- Exercise prompt: Rewrite everything from "The height and width of the screenshot is (1011, 1176)." down to "pyautogui.click(x=615, y=612)" in the records below, swapping "username" for "profile" and leaving everything else unchanged.

— Begin Material shown —

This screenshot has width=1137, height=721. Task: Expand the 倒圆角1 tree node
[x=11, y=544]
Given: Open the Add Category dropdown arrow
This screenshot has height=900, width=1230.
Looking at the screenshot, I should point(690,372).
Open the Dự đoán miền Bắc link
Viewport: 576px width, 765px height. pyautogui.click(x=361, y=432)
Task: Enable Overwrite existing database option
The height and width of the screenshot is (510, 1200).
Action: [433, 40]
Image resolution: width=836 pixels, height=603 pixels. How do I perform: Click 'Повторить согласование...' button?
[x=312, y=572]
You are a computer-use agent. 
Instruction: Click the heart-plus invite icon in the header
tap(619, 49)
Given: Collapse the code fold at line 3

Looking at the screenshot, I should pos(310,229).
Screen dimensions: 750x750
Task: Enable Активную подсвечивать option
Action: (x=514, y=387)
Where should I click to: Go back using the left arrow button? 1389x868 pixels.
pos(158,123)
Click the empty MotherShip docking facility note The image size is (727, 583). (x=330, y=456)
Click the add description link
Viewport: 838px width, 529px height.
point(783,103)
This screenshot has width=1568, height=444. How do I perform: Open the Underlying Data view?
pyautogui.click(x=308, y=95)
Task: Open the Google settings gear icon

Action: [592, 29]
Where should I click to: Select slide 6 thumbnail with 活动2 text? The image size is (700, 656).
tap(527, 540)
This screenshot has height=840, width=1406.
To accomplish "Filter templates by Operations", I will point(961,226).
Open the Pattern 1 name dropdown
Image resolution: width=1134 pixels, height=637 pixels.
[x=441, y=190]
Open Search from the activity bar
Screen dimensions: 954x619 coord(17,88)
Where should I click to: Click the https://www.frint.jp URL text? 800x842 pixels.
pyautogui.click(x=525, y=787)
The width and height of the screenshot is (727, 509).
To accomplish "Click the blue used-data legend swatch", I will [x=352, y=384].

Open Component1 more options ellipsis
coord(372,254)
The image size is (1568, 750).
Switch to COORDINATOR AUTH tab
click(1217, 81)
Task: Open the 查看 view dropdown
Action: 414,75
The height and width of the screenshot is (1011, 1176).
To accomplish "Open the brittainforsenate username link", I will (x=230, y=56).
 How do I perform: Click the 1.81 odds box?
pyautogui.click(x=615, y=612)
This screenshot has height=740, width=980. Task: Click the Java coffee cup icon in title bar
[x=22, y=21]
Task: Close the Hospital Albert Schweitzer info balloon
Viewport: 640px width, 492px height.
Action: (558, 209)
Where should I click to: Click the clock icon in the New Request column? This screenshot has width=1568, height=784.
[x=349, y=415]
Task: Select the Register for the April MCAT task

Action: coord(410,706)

— End Material shown —

- Solution to the problem:
The height and width of the screenshot is (1011, 1176).
To accomplish "Open the brittainforsenate profile link", I will (x=230, y=56).
 How do I perform: Click the 1.81 odds box?
pyautogui.click(x=615, y=612)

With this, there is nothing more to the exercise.